# Your objective
No picture should appear in the copy. Transcribe exactly, and only, the lines from the one with "This screenshot has width=1503, height=812." through the last line of the data below.

(Source records)
┄┄┄┄┄┄┄┄┄┄

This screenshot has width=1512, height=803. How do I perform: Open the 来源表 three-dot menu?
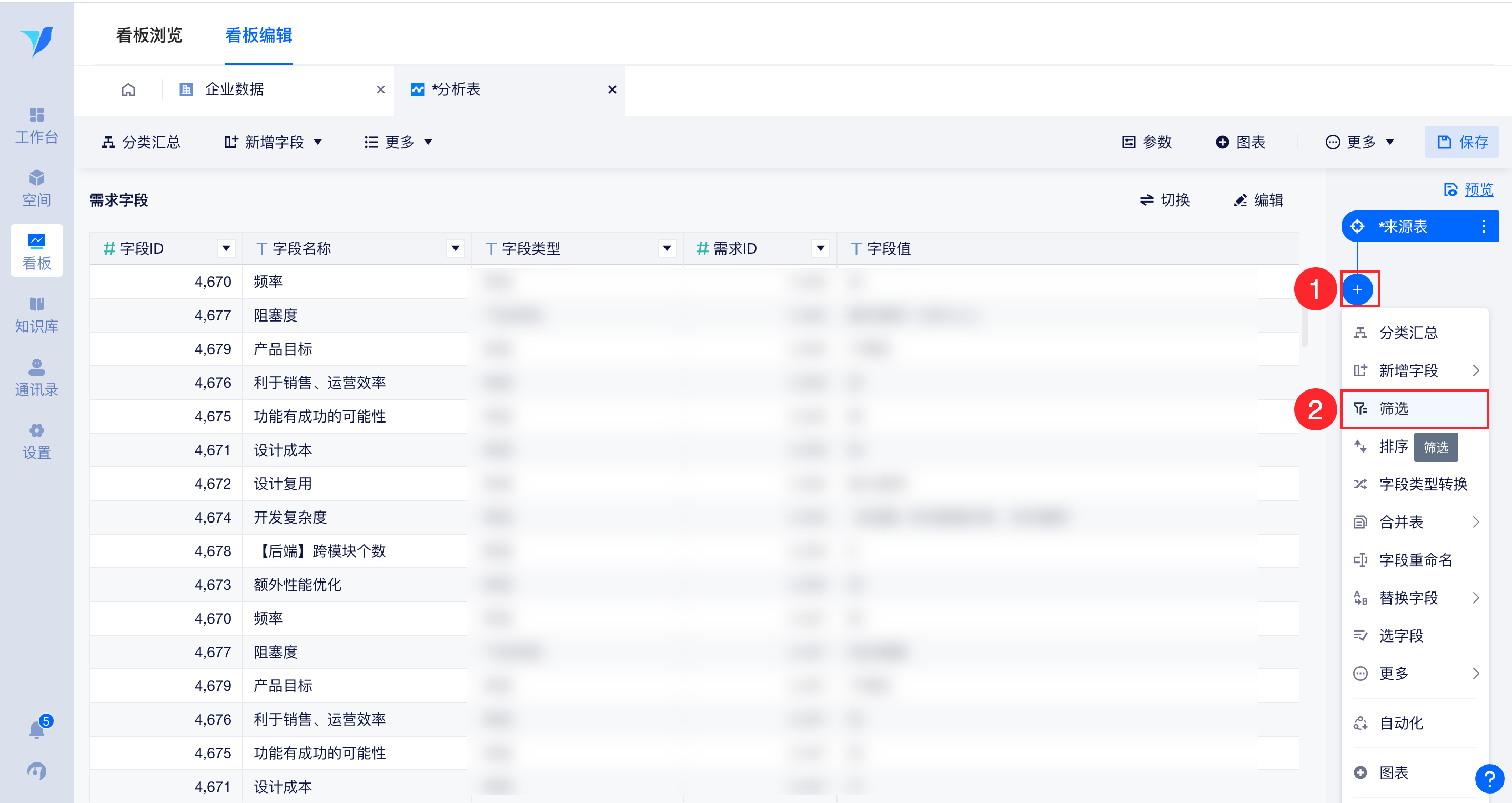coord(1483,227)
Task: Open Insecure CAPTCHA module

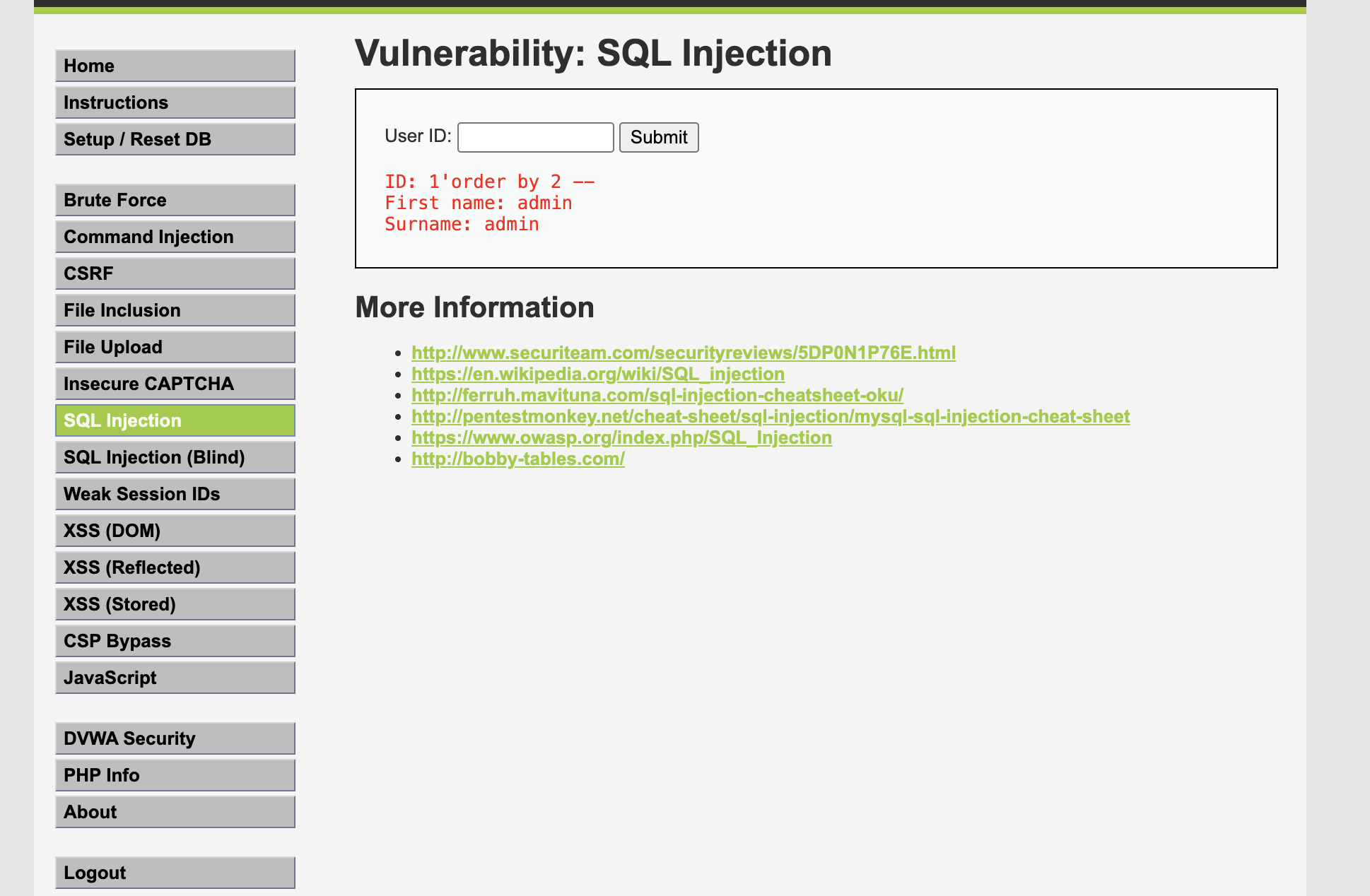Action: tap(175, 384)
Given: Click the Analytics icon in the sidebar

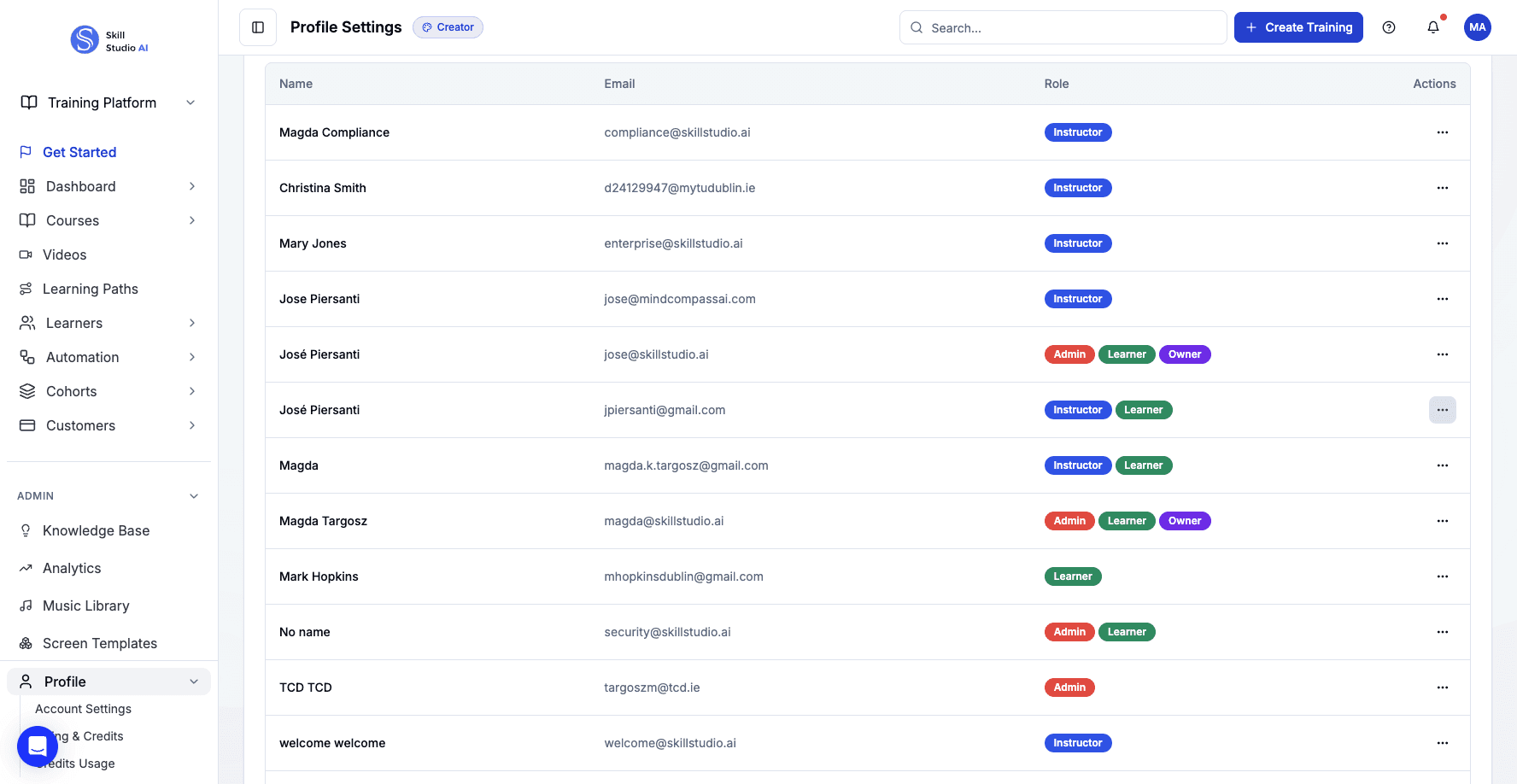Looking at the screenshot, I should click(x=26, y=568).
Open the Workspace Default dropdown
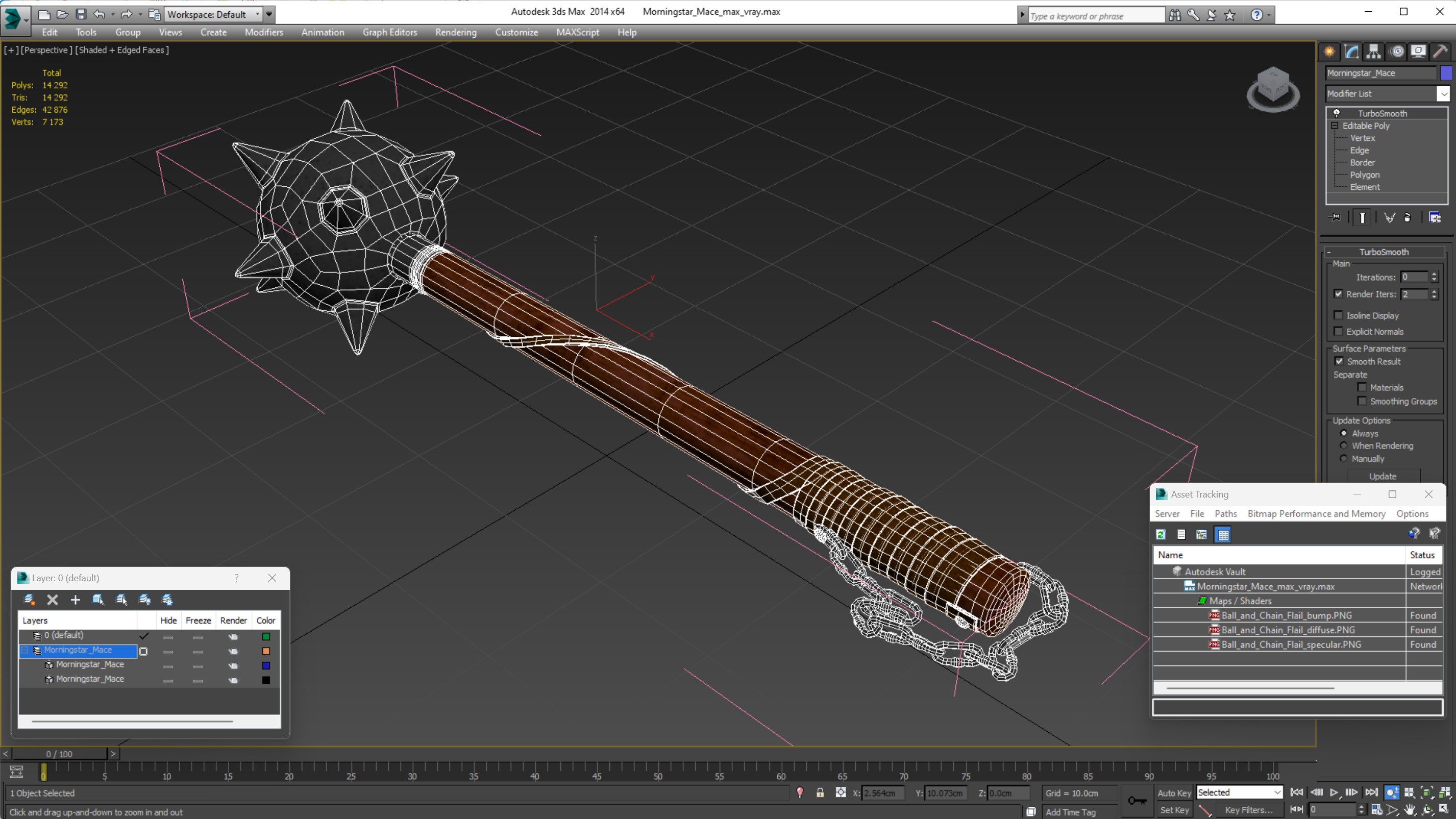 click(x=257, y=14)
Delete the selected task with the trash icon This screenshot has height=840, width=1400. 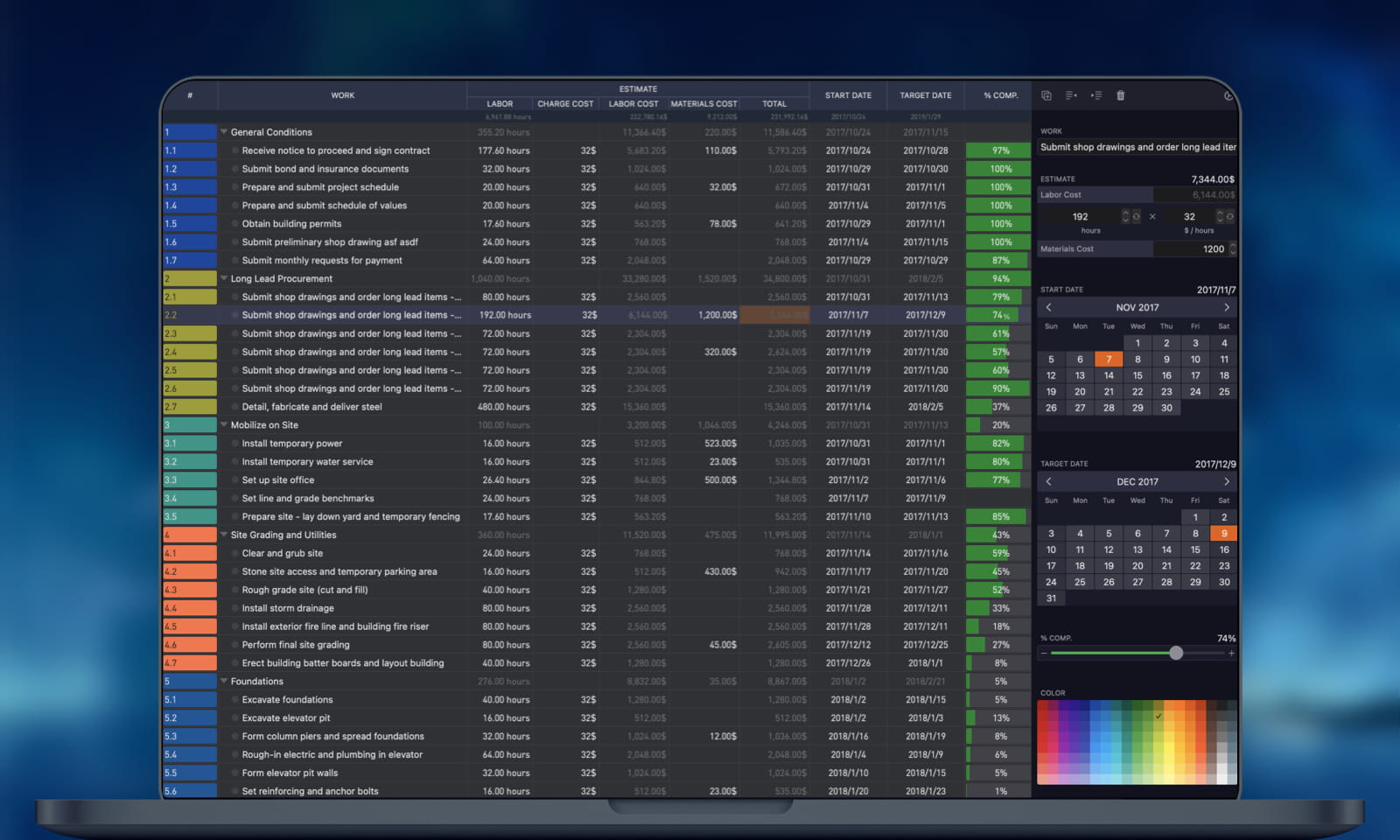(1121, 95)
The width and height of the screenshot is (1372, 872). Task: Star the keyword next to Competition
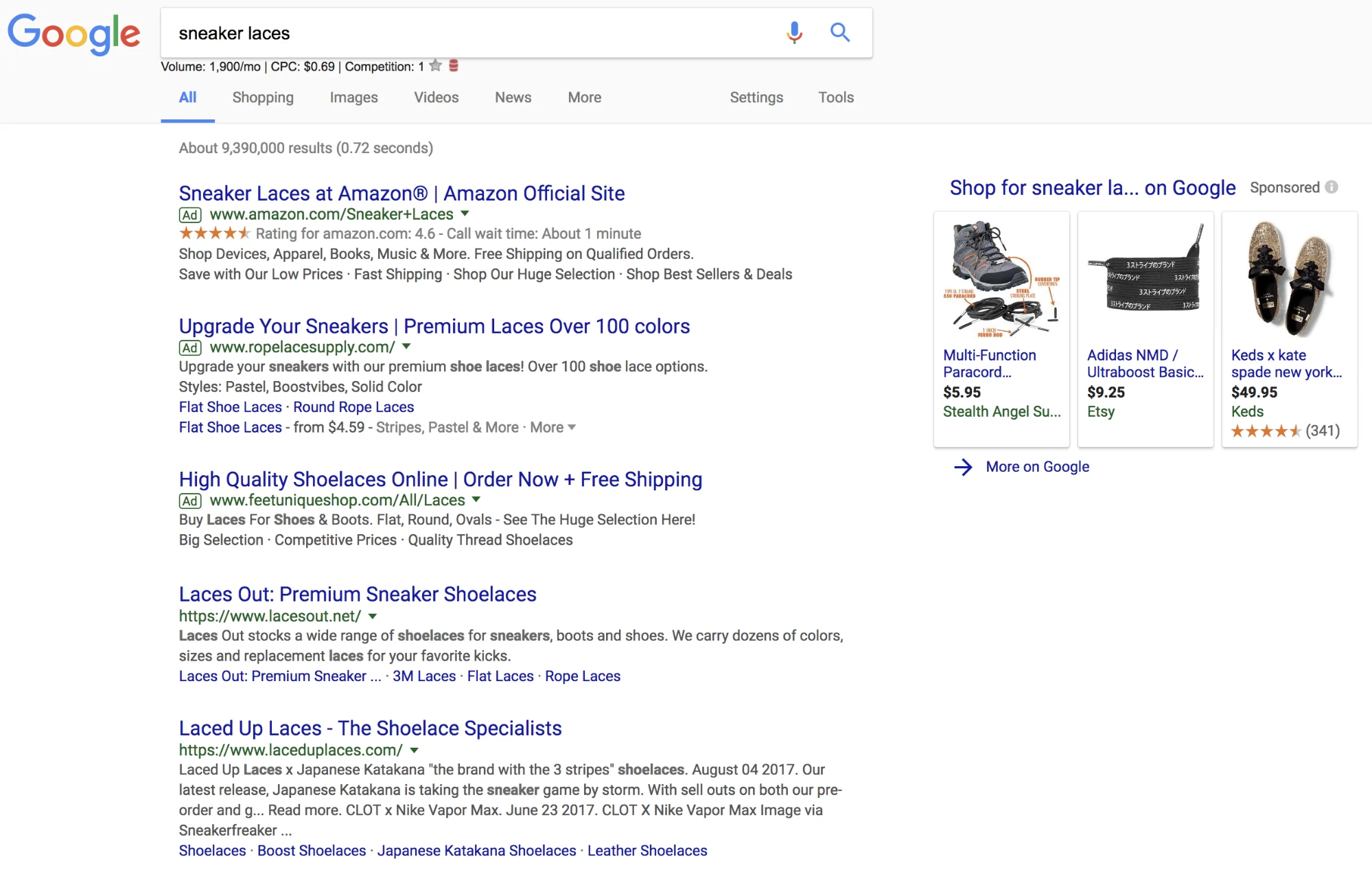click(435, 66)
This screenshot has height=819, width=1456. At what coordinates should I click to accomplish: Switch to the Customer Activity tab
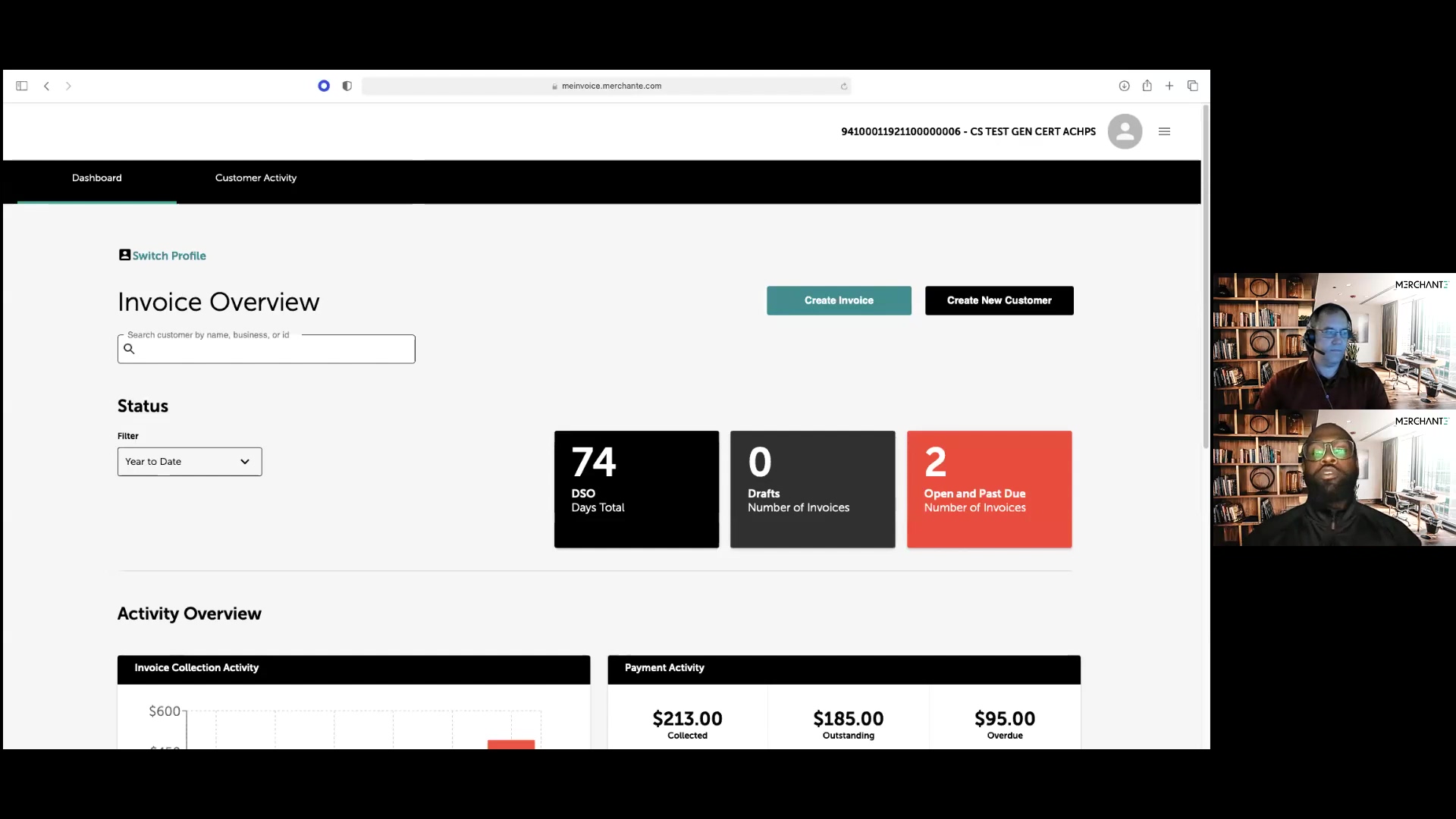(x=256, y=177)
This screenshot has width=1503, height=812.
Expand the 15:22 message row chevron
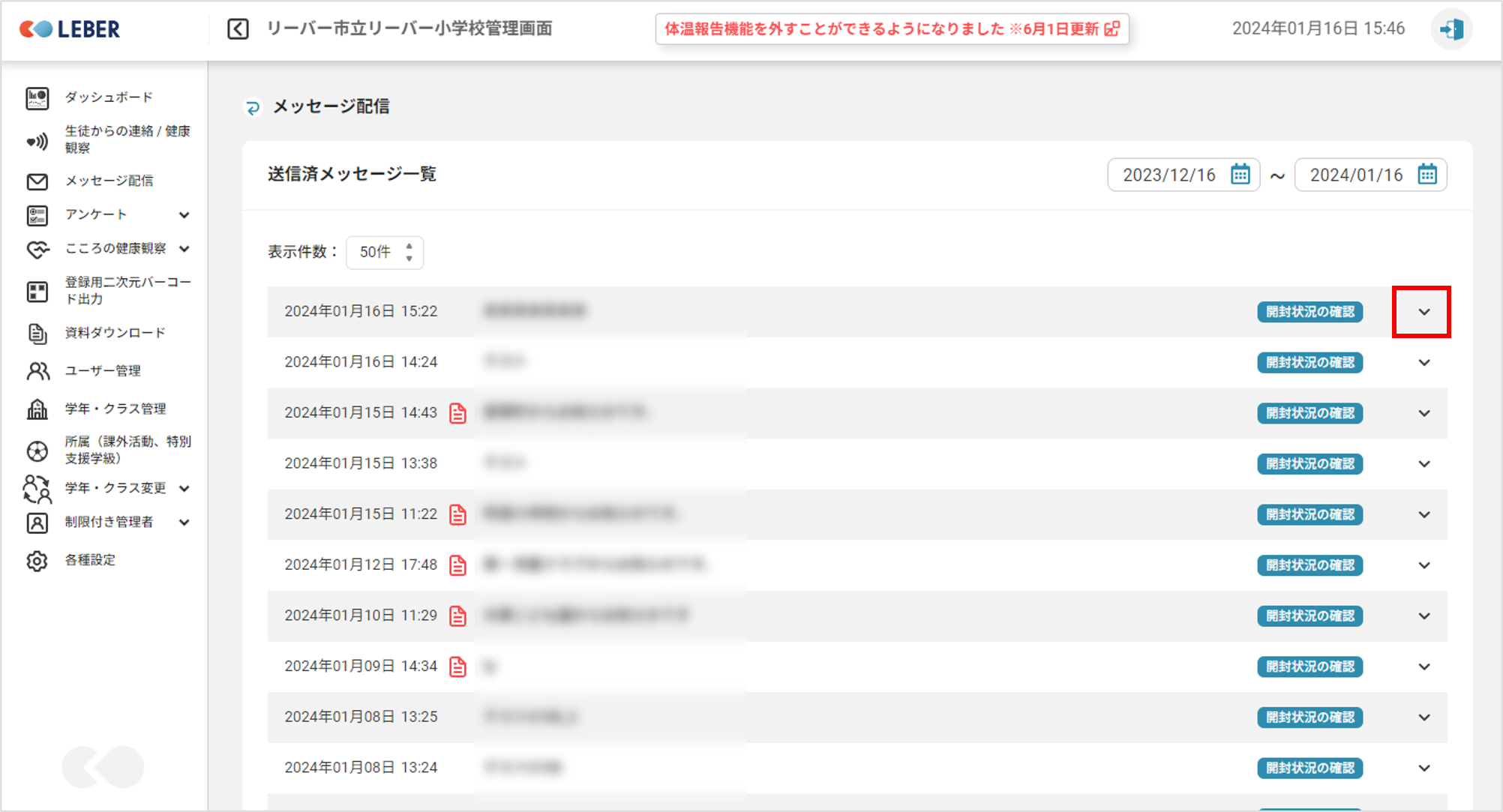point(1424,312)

┄┄┄┄┄┄┄┄┄┄

# Answer space
This screenshot has width=1503, height=812.
Expand the 15:22 message row chevron
point(1424,312)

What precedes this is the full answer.